Germany has made it clear that Germany is not willing to budge on the terms of the loans made to Greece according to Ms. Merckle and others in Germany. Greece is set to make its case this coming Wednesday at a meeting to discuss the escalating Greek situation and then at a summit of EU leaders in Brussels on Thursday. The Greek Prime Minister, Mr. Tsipras, is asserting that Greece can live up to approximately 70% of the terms of the loans , but will not continue with the other 30% of them. He’s talking strong, but I’d rather have the troika’s position as they can simply shut off Greece’s funding. When you see the schedule of events below it give you an idea of the timelines involved. There’s always the chance that Greece’s request for a “bridge loan” that doesn’t carry the austerity measures is considered or granted, but that outcome is highly unlikely.

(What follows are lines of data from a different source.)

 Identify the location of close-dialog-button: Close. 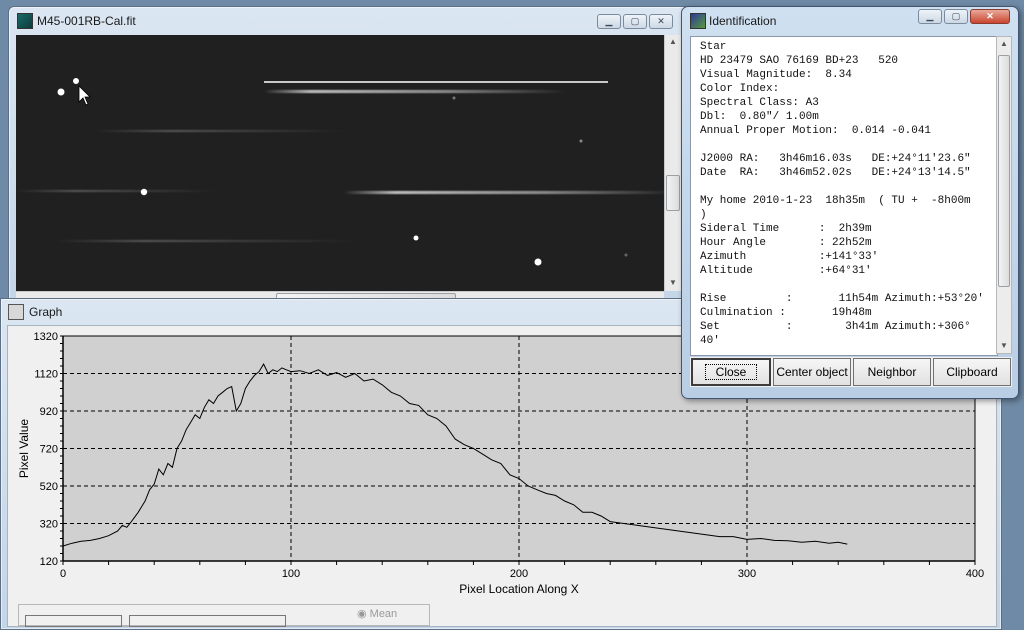
(731, 372).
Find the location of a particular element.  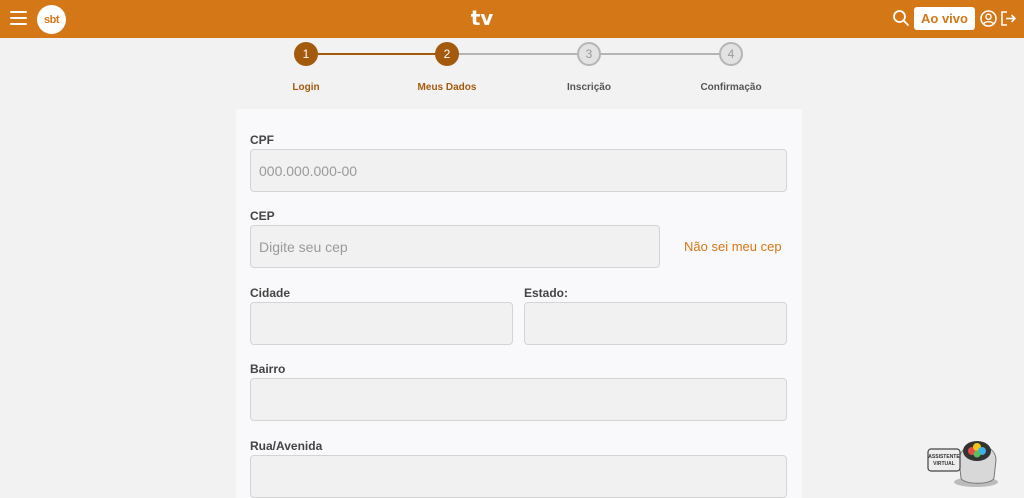

search-icon is located at coordinates (901, 18).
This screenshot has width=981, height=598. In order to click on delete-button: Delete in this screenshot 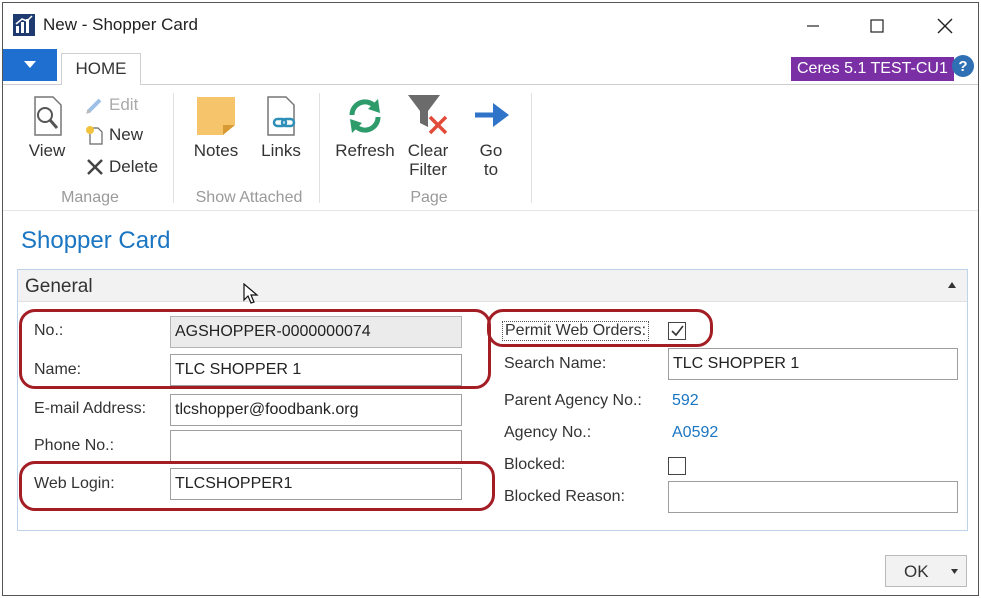, I will do `click(122, 167)`.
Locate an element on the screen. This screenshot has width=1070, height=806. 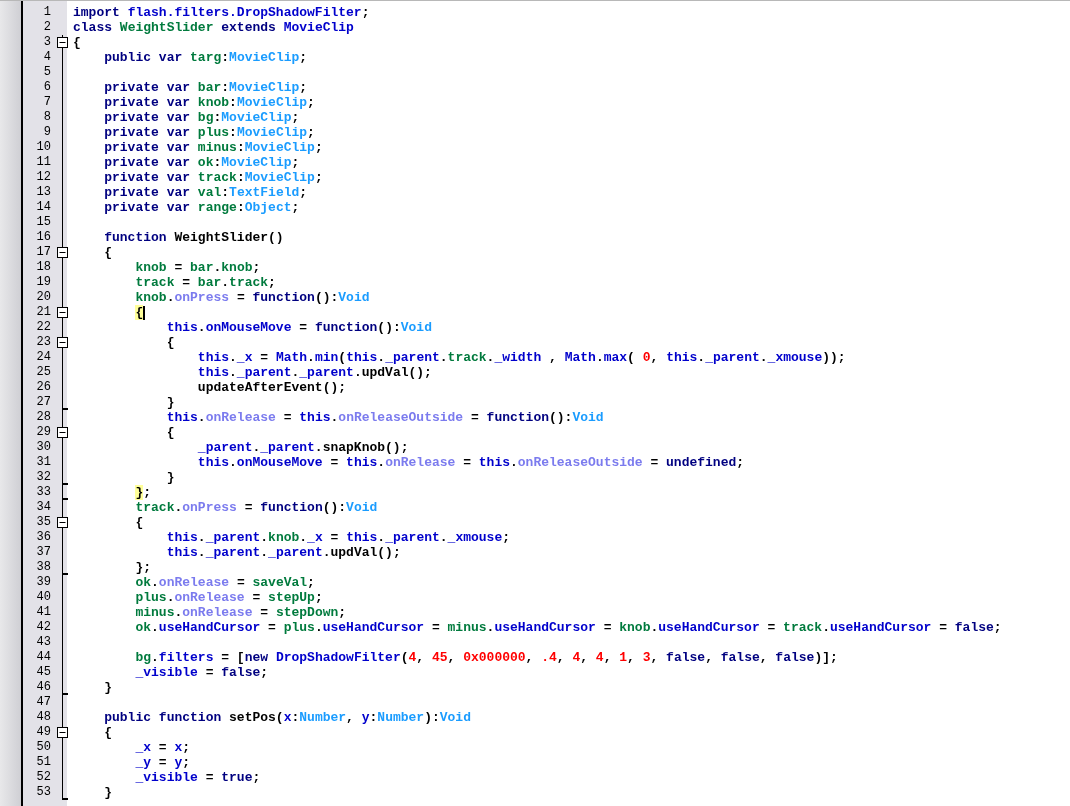
code-line: }; is located at coordinates (143, 568).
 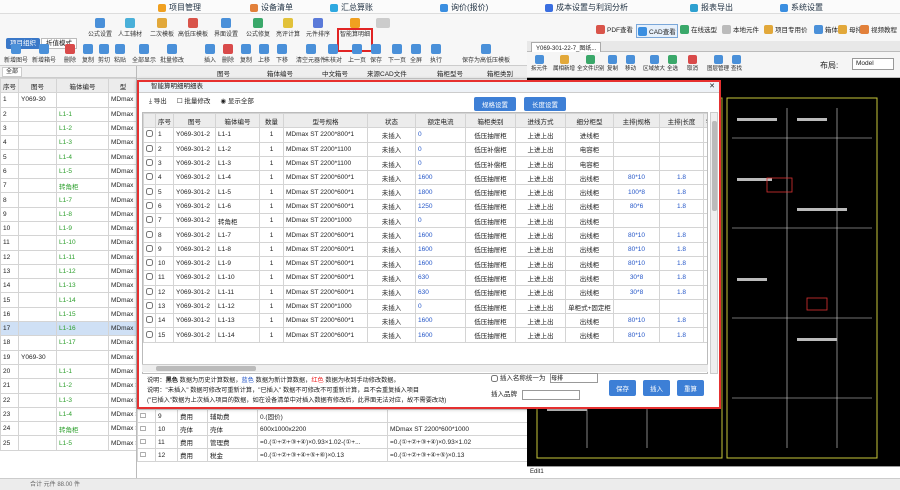 What do you see at coordinates (326, 292) in the screenshot?
I see `cell-model: MDmax ST 2200*600*1` at bounding box center [326, 292].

Here’s an update of scheduled events facing Greece:
• February 9 Greek parliament holds a vote of confidence in new anti-austerity government
• February 11 An emergency meeting with 19 Eurozone finance ministers, to discuss negotiations over a possible new bailout for Greece
• February 12 Eurozone summit in Brussels where Greek PM Alexis Tsipras will meet German chancellor Angela Merkel on the sidelines
• February 16 Regularly scheduled Eurogroup meeting which is the deadline for Greece to agree an extension of the EU’s bailout program, which Prime Minister Tsipras has already rejected
• February 28 Eurozone bailout program ends. If no extension, Athens will not receive final aid tranche of €1.8bn
• March €1.4bn payment due on IMF loan and around €1bn to other Greek creditors
While many think that Greek contagion can be contained, that doesn’t mean there won’t be serious fallout. That means safe haven plays might at any point come into play if things play out with Greece start to fall apart. The fact that gold isn’t rallying is interesting. It’s as though gold is saying the situation will be contained but bond futures and stock indices both here and in Europe continue to decline. Bonds might be declining more on improved US job which has increased the odds that the Fed might raise interest rates later this year.
The Aussie dollar is another hot spot in world finance as their dependency on China vibrancy has them reeling and their currency relationship to the U.S. dollar has made “down under” pretty darn expensive. Australia’s business confidence went up 1 point to +3, while Australian Consumer Confidence fell 0.6% for the week ending February 8th. The weighted average of house prices across Australia’s capital cities rose by 1.9% in the fourth quarter from the preceding three months, the Bureau of Statistics reported tonight. House prices rose by 6.8% from the same quarter a year earlier, the slowest pace of year-on-year growth since the second quarter of 2013. Given the Lunar New Year is about to begin, the odds are things are going to slow down now rather than pick in China which will impact coal and iron trade between Australia and China. Hopes are high however concerning more economic stimulus being enacted in China, which will eventually translate into increased Australian trade for Australian resources. AT these currency relationships many think “Australia is for sale”.